# Any good old fashion gyms in Dublin south, not looking for a fancy one like westwoood



## jango1975 (7 Apr 2007)

anybody know any good old fashion gyms in dublin southside im not lookin for a fancy one like westwood a good old sweaty gym were u can work out with out havin lots of posers lookin in the mirror


----------



## cinders (8 Apr 2007)

if you are around Blackrock/Stillorgan area, you could try [broken link removed], Benildus Health & Fitness Centre or Glenalbyn.  OH is a member in Newpark & loves it.


----------



## z107 (8 Apr 2007)

*Re: Any good old fashion gyms in Dublin south, not looking for a fancy one like westw*

Atlas gym in the centre of Clondalkin. A real gym, complete with free weight squat rack. (I'm sure they'll even provide a bucket to throw up in once you've completed a set.)

● **Supplied information**:
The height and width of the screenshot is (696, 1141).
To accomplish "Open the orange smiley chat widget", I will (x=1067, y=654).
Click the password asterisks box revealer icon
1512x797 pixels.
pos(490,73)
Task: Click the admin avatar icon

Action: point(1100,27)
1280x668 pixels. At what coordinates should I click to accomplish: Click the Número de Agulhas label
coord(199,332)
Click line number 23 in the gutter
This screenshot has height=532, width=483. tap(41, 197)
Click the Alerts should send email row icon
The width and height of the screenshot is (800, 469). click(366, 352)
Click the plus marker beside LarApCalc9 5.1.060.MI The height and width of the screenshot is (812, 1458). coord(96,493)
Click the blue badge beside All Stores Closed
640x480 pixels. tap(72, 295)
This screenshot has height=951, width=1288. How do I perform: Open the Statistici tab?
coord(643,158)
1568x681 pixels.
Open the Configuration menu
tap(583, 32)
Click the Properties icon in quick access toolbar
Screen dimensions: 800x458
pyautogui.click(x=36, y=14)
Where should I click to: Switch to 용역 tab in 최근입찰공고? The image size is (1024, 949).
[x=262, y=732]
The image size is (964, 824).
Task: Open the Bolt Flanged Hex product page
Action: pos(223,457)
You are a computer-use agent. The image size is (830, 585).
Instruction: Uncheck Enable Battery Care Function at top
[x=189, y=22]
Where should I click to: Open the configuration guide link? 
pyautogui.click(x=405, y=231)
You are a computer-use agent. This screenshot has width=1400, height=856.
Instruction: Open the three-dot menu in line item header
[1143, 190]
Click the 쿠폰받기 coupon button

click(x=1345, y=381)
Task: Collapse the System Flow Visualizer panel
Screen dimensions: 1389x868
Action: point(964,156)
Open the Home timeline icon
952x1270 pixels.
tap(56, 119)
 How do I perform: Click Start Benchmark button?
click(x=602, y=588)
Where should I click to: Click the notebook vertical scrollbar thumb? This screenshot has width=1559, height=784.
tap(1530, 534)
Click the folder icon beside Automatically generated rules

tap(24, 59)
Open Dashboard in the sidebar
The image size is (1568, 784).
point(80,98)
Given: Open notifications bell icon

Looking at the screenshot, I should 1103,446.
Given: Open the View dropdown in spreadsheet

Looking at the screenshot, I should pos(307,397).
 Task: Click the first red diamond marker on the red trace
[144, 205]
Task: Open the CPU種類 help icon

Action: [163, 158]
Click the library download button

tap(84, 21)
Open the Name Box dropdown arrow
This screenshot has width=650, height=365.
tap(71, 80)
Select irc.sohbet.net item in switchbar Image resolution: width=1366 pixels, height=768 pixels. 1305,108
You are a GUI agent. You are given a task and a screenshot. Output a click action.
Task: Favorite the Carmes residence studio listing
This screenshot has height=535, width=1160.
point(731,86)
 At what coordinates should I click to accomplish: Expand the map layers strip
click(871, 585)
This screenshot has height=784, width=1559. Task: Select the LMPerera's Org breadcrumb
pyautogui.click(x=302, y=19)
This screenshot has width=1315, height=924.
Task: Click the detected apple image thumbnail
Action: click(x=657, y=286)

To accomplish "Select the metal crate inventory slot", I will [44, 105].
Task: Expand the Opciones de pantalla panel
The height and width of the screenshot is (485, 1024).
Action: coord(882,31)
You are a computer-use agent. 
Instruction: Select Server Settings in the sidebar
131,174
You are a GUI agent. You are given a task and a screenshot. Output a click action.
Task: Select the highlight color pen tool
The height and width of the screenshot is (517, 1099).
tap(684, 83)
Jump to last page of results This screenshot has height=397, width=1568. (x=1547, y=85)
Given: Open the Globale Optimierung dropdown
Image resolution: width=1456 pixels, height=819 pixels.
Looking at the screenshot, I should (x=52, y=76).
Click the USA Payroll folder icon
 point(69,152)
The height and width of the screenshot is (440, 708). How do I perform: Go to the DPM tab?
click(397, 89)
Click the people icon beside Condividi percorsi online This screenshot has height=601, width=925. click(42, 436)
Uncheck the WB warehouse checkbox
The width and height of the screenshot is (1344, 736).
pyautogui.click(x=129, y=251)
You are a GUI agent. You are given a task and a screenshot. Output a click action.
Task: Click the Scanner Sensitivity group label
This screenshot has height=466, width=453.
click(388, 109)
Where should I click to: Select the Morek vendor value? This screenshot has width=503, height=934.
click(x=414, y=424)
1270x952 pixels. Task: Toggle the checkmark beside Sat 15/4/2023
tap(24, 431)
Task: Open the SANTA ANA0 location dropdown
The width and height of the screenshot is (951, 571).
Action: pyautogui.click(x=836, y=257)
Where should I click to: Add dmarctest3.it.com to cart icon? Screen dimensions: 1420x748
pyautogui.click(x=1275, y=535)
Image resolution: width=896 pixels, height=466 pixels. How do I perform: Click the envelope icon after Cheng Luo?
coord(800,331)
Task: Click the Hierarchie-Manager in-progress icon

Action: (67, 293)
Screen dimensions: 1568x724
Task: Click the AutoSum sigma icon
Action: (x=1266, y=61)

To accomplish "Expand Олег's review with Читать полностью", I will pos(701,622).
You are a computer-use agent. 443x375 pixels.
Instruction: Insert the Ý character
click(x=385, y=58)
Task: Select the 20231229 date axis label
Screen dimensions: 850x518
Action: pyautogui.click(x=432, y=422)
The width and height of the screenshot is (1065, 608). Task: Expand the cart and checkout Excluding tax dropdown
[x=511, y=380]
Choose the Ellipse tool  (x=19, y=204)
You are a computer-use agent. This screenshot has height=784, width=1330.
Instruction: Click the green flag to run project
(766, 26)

● **Task instructions**:
**A)** In the gym thread, which gym does z107 recommend, and where is it?
**B)** Summarize the gym thread in two sentences.
**C)** Write the next post in the thread about old-fashioned gyms in south Dublin.
You won't need the lines for anything here.

● **Results of the tasks**:
**A)** Atlas gym, in the centre of Clondalkin.

**B)** One poster asks for a good old-fashioned, sweaty gym on Dublin's southside, not a fancy one like Westwood, where you can work out without lots of posers looking in the mirror. Replies suggest Benildus Health & Fitness Centre or Glenalbyn for the Blackrock/Stillorgan area, and Atlas gym in Clondalkin, described as a real gym with a free weight squat rack.

**C)**
----------



## paulfree (8 Apr 2007)

st catherines marrowbone lane D8


----------



## elcato (10 Apr 2007)

Crunch fitness UCD sports centre. Cheap and cheerful.


----------



## Lyndan (10 Apr 2007)

The gym at Monkstown is ok...pay as you go so no joining fee etc


----------



## ragazza (10 Apr 2007)

Not sure how far southside you want to go, but there is a gym in Loughlinstown which is definitely not fancy! I cant remember the name, but think it might be 'Loughlinstown Gym'! Its off Wyattville Road.
It has no joining fee and is pay as you go. There's a decent number of machines and free weights, but no pool. The changing rooms are quite modern.


----------



## jango1975 (11 Apr 2007)

im in ballyfermot so anywere close would be great


----------



## Staples (17 Apr 2007)

Is the Stewarts sports centre in Palmerstown village still on the go?


----------



## granville (17 Apr 2007)

hi ya...
I love friarsland.....Its so old world....Lovely staff. Members that go there are friendly.only thing is pool a little small but apart from that its really cheap and cheerfull. its in Clonskeagh


----------



## Staples (17 Apr 2007)

granville said:


> hi ya...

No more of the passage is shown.